In just a two hour span, Donald Trump has completely exposed his whole "I love the workers" routine as just another classic Trump scam.
It all began, where else, on Twitter, where on Wednesday night, Trump went after Chuck Jones, the local union president for the factory at the center of his Carrier deal.
These attacks weren't completely out of the blue -- Jones had called Trump a liar in an interview with the Washington Post -- but they were still in complete contrast to the man-of-the-people image Trump projected on the campaign trail.
Not only did Trump accuse Jones of "doing a terrible job of representing workers," he also blamed Jones and his union for Carrier moving their production to Mexico, saying that "if United Steelworkers 1999 was any good, they would have kept those jobs in Indiana".
Trump then ended his little rant by telling Jones "work more, talk less" and "to reduce dues" -- a classic right-wing attack on labor.
Amazing, right?
Get Trump a little mad and he sounds like any other Republican talking head on Fox so-called News.
This is the real Trump we're seeing now -- the Trump who allegedly stiffed his workers, the Trump who's been repeatedly accused of housing discrimination, and the Trump who's perfectly fine with importing immigrants as long as it benefits him personally.

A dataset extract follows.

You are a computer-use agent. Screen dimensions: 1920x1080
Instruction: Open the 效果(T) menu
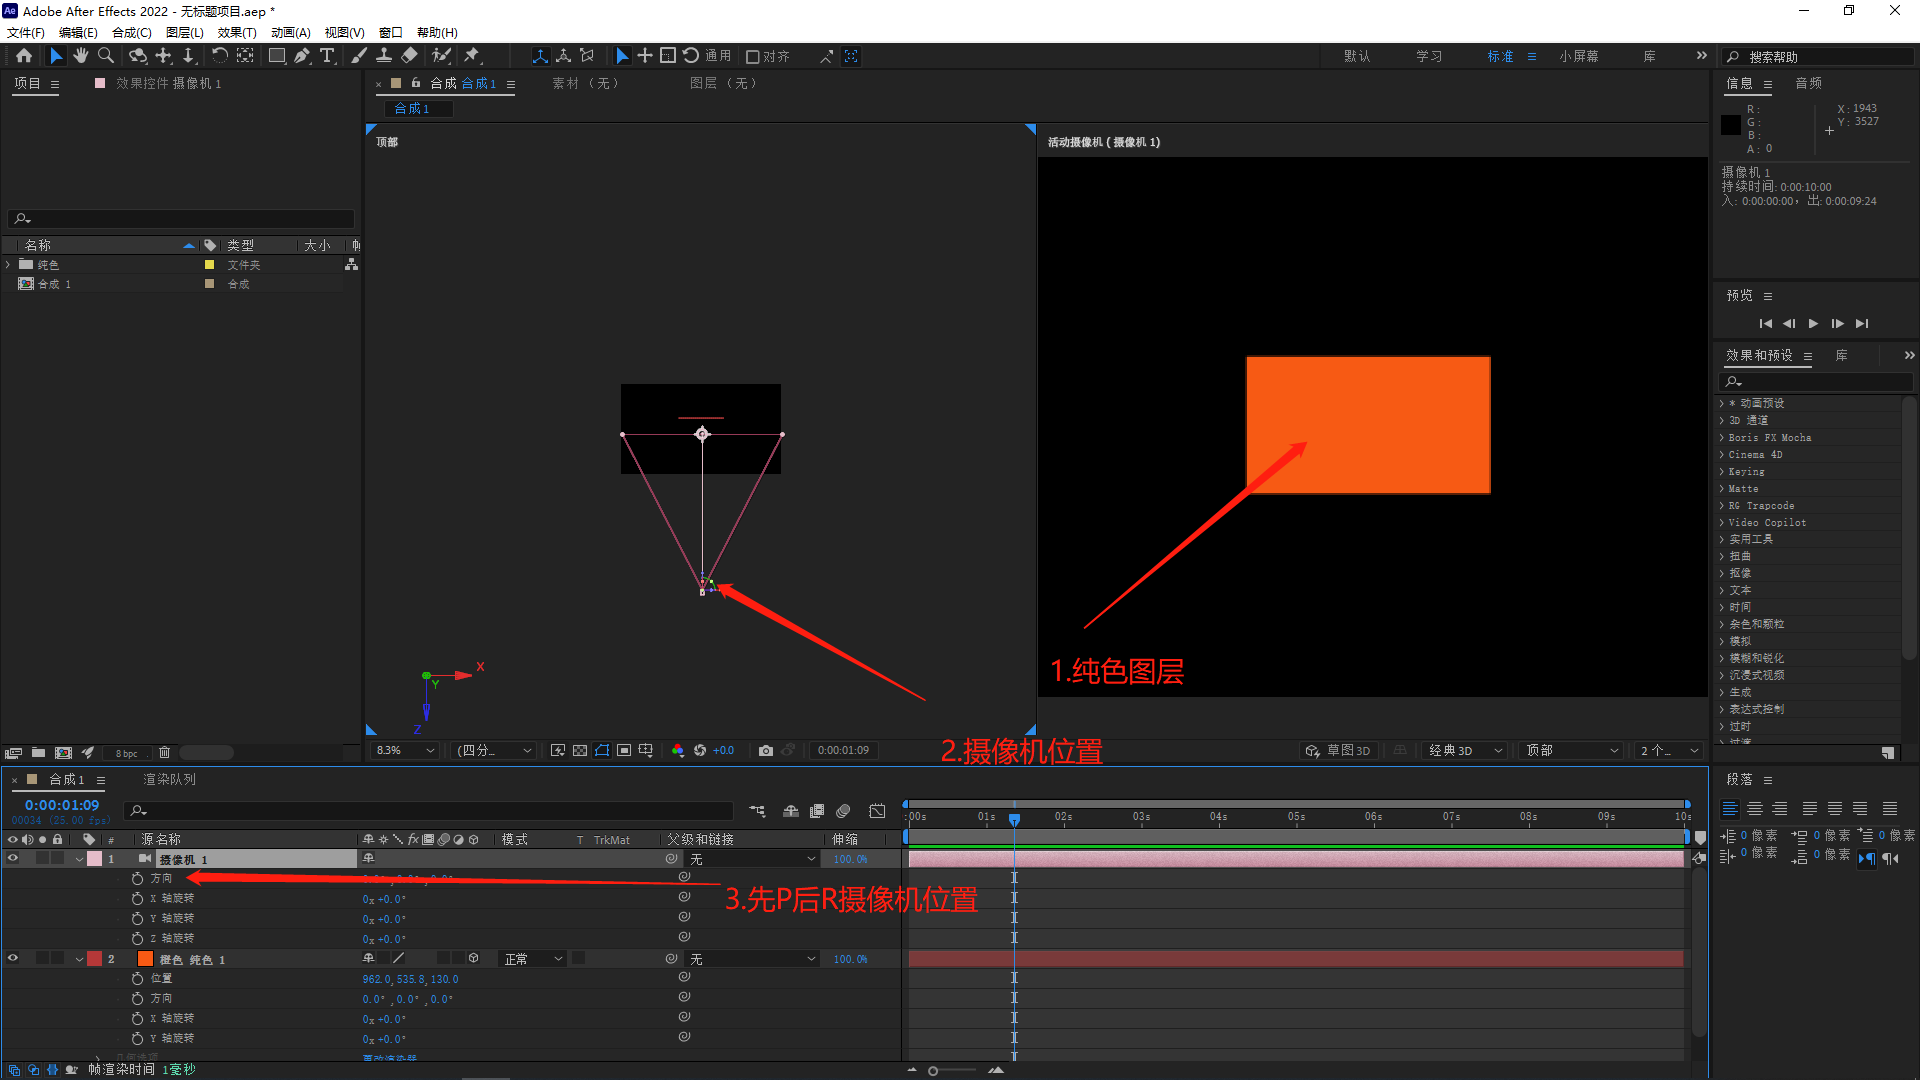coord(237,32)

For that Trump -- the real Trump -- workers like Chuck Jones have always just been props.
They were what he's used to cover up what is, with the exception of what he says are his positions on trade, a pretty standard right-wing set of policies.
Case in point: Trump's pick for Labor Secretary, fast food oligarch Andrew Puzder.
As the head of the company that owns Carl's Jr and Hardee's, Andrew Puzder has distinguished himself as no fan of the workers in his own fast-food industry.
He doesn't believe in a living wage, opposes paid leave, and has made it his personal mission to kill President Obama's executive order expanding overtime pay.
You really couldn't ask for a worse person to look out for American workers - besides maybe, I don't know, Gordon Gekko himself.
We heard a lot from Trump on the campaign trail about how the system was rigged.
But with his attacks on individual workers on Twitter and his choice of the most anti-labor labor secretary since Reagan's pick of Ray Donovan back in the day, it's clear that he's on the side of the billionaires and the big corporations.
So can we finally stop calling him a populist?